Tras varios meses de haberme mudado, a otro pueblo dentro de Liliput fue cuando descubrí mi verdadera procedencia. Por pura casualidad conocí al gigante del que les hablé antes. De todos los que había visto de pasada, éste era el más grande de todos. Sus ojos brillaban de sabiduría e inspiraba una confianza sobrenatural. Nunca antes me había atrevido a pronunciar en alto mi desasosiego por creer no pertenecer al lugar, pero sabía que él tenía respuestas.

Me contó que tenía un poder especial para poder ver hasta lo más profundo de algunas personas, de aquellas que se dejaban leer. Me dijo que yo, en verdad, soy una gigante pero que al ser adoptada en Liliput me había encogido.
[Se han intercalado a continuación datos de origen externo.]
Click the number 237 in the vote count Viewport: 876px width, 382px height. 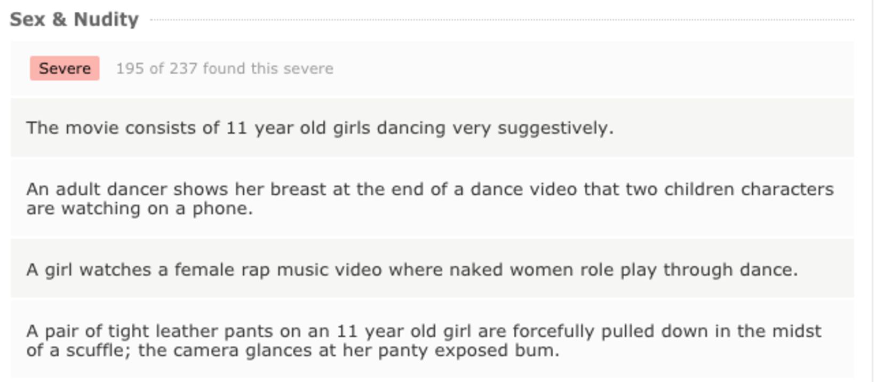183,68
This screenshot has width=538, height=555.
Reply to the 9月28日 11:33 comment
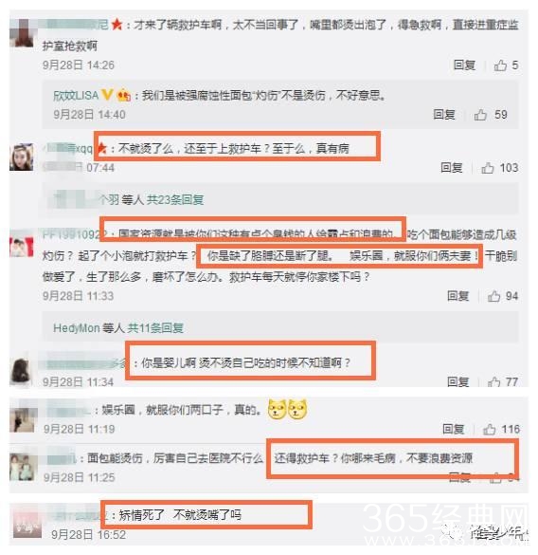tap(458, 296)
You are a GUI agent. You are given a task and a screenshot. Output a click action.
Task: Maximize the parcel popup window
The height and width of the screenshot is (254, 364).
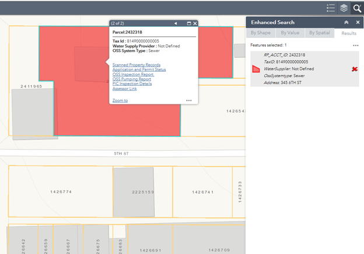click(188, 23)
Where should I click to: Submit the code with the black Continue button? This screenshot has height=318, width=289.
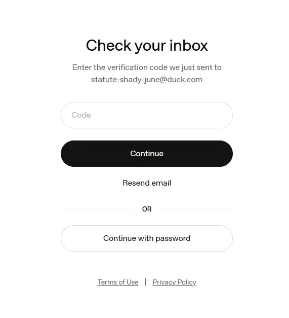tap(147, 154)
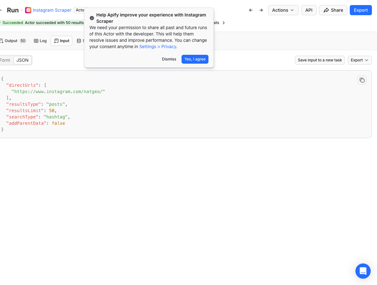Copy JSON input with the copy icon

362,80
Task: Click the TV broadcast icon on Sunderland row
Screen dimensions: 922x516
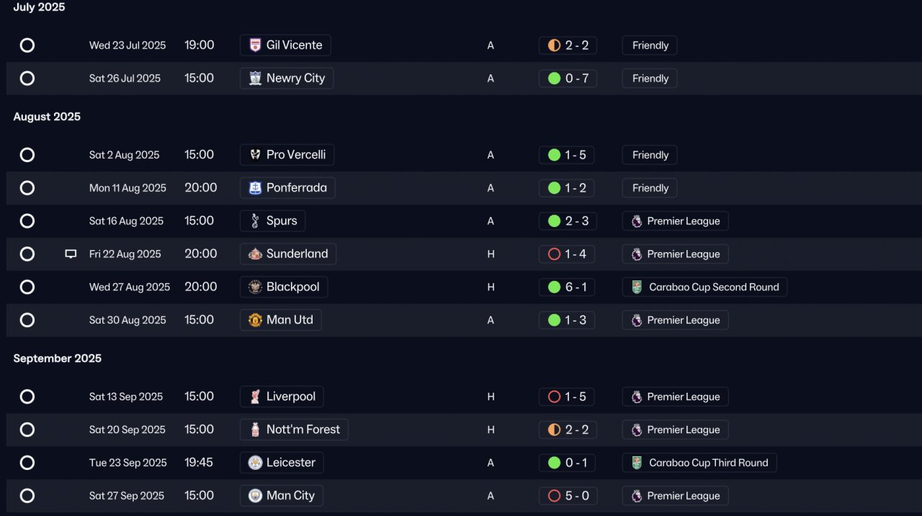Action: [x=71, y=254]
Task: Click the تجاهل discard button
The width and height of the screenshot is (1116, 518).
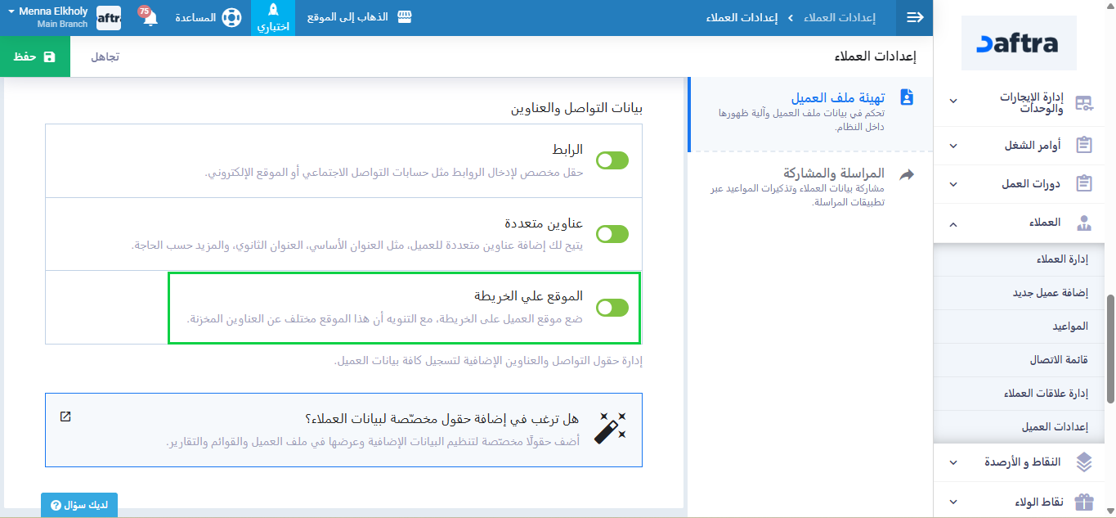Action: [105, 56]
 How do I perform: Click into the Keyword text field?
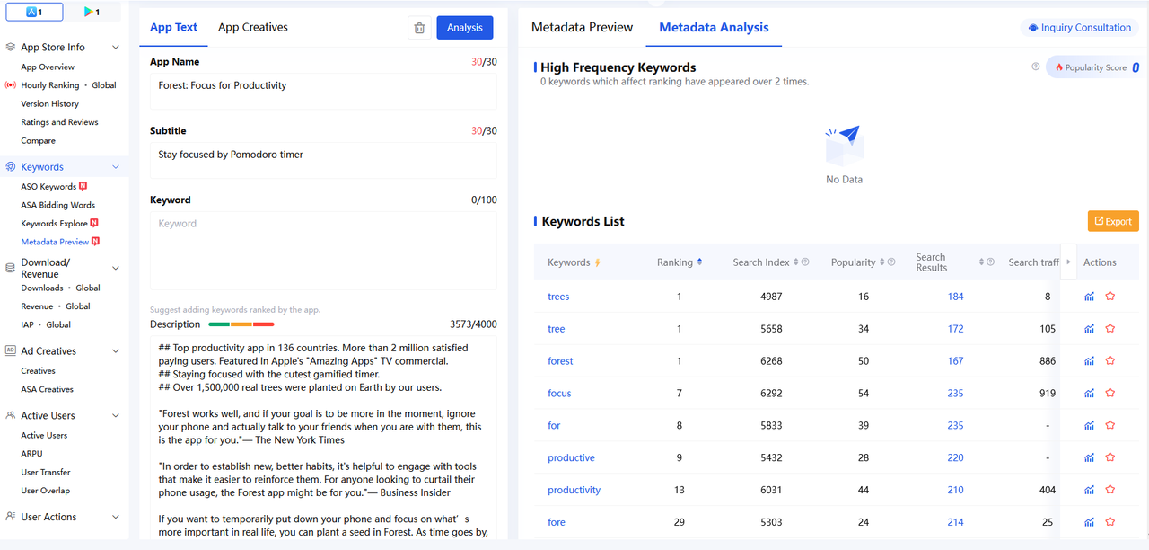click(323, 250)
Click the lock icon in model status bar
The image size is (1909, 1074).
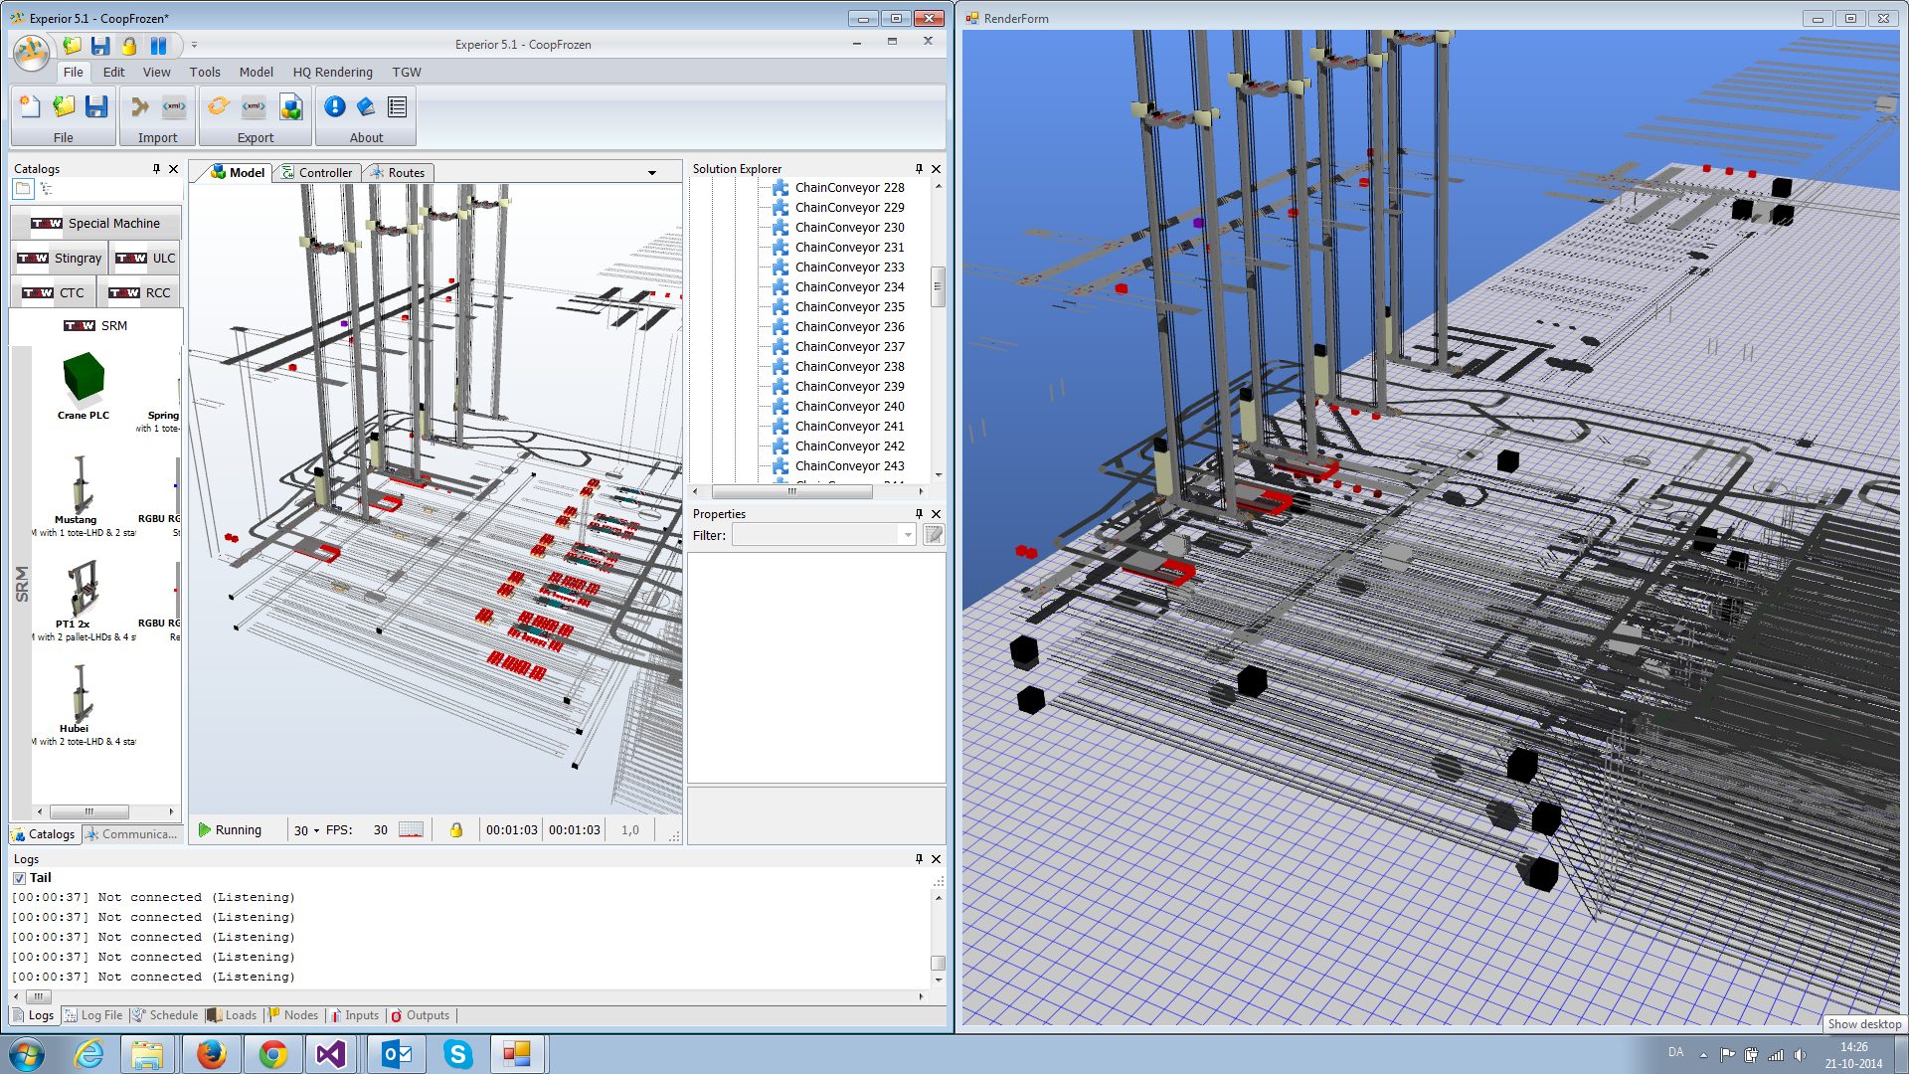click(456, 829)
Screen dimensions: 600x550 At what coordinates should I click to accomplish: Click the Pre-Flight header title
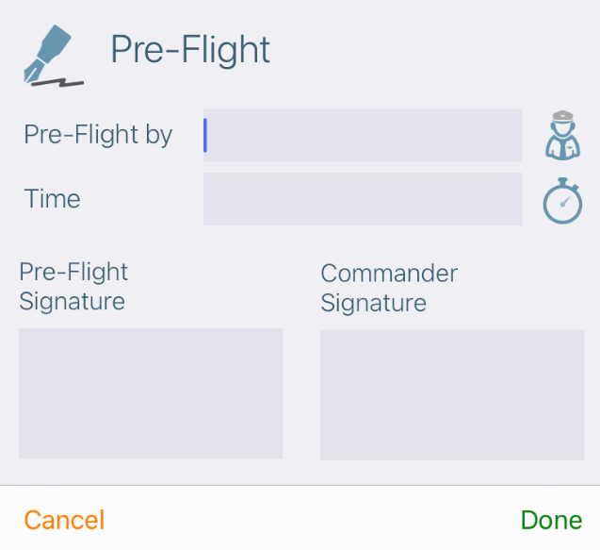(190, 50)
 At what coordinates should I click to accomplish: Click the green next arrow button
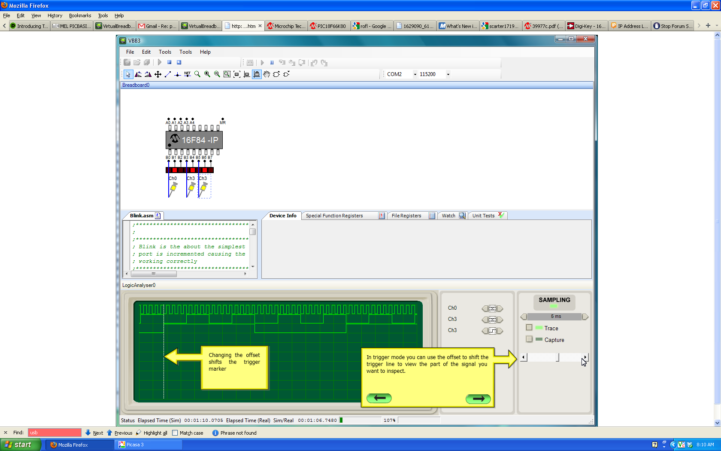pos(478,399)
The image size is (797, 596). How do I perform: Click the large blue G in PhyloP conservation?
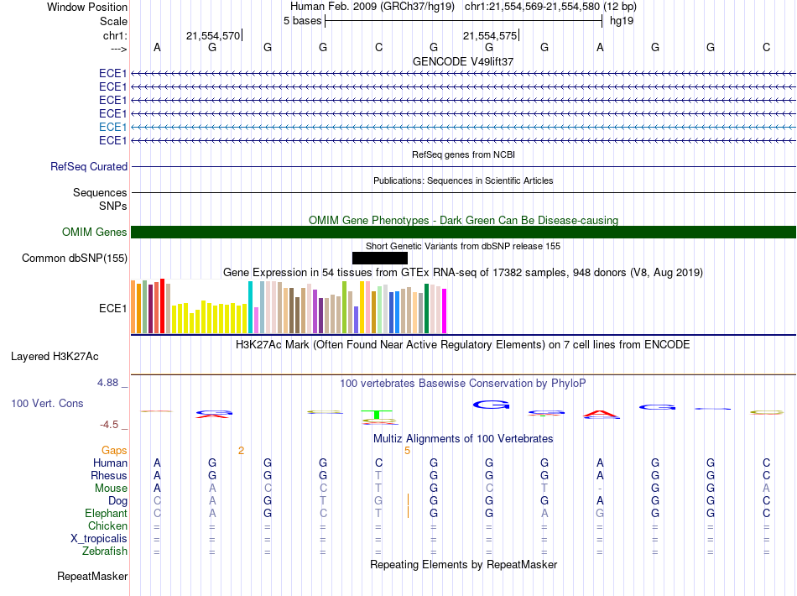(491, 405)
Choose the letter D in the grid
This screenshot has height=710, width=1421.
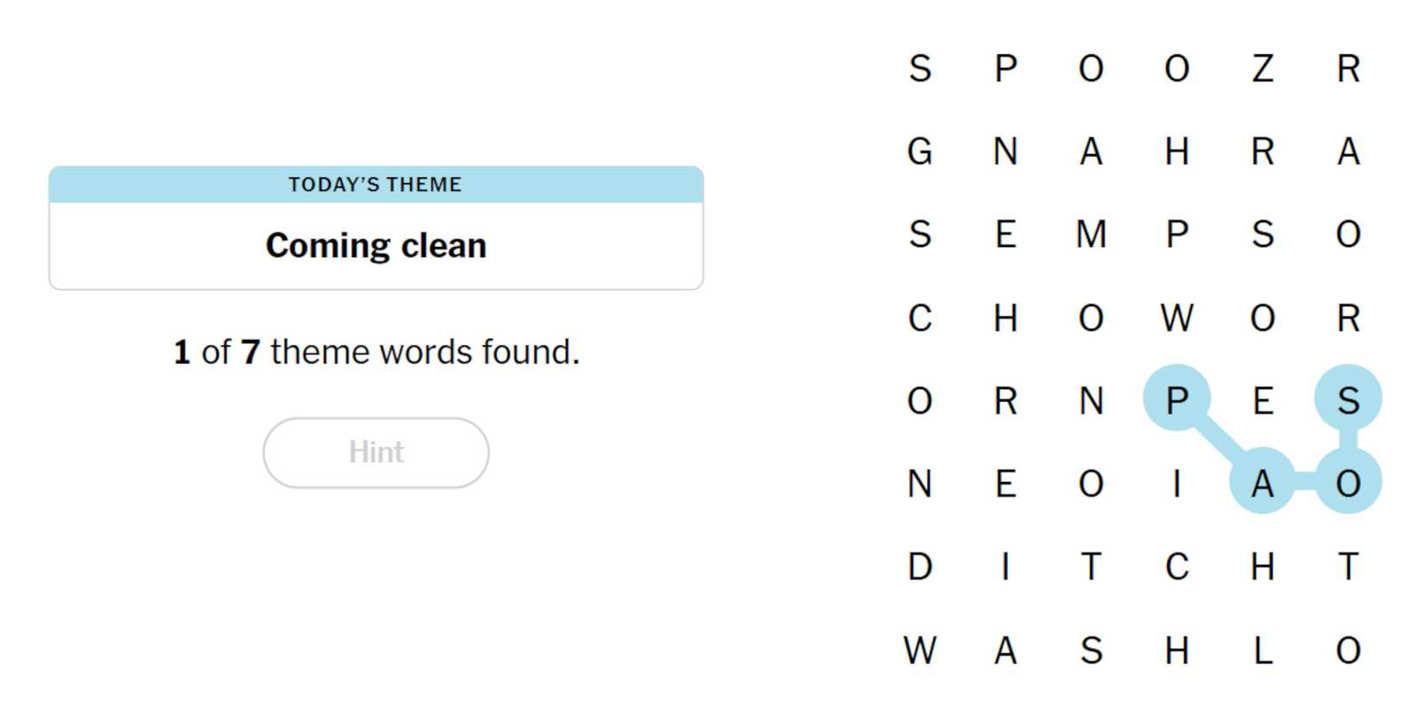click(920, 567)
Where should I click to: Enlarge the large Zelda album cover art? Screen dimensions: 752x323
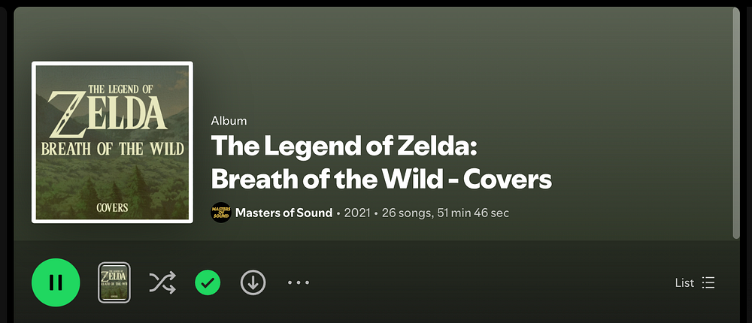pyautogui.click(x=112, y=142)
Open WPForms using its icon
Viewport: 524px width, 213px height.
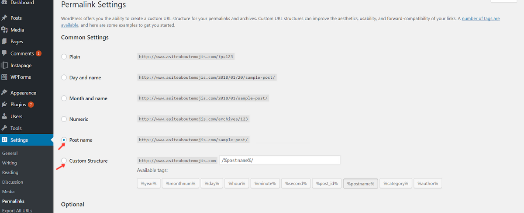4,77
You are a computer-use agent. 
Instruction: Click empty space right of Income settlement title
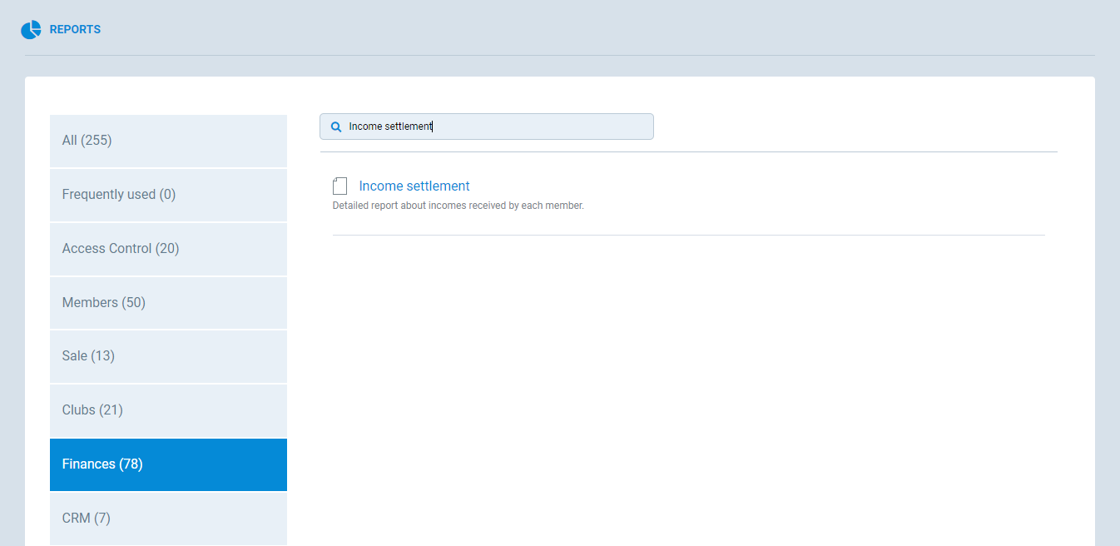749,186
Yo no entendía cómo podía ser eso.

-Naciste como un muelle estirado, pero en este mundo liliputiense el peso de los miedos, la fuerza del dolor te fueron aplastando y te convertiste en un muelle contraído –me dijo.

-¿Y cómo hago para volver a ser una gigante?

-Simplemente tienes que meter todos tus miedos en tu mano, con la otra tomar una varita mágica y hacerlos desaparecer. Entonces, podrás crecer como la gigante que eres.

Le conté mis preocupaciones… No es fácil meter todos los miedos en una mano, mis manos son pequeñas y los miedos muy grandes, ¿y la varita mágica?…

Él también me había estado buscando, sin saberlo. Pero no podía detener su viaje para ayudarme a desprenderme de mis miedos. Me dio un plano para el camino, me deseó suerte en mi viaje y dijo que esperaba verme cuando creciera hasta ser gigante.

Quizá algún día volvamos a encontrarnos y estaré a su altura. Pero ahora salgo de prisa, que tengo mucho trabajo que hacer y quién sabe cuánto tiempo he perdido siendo pequeña.”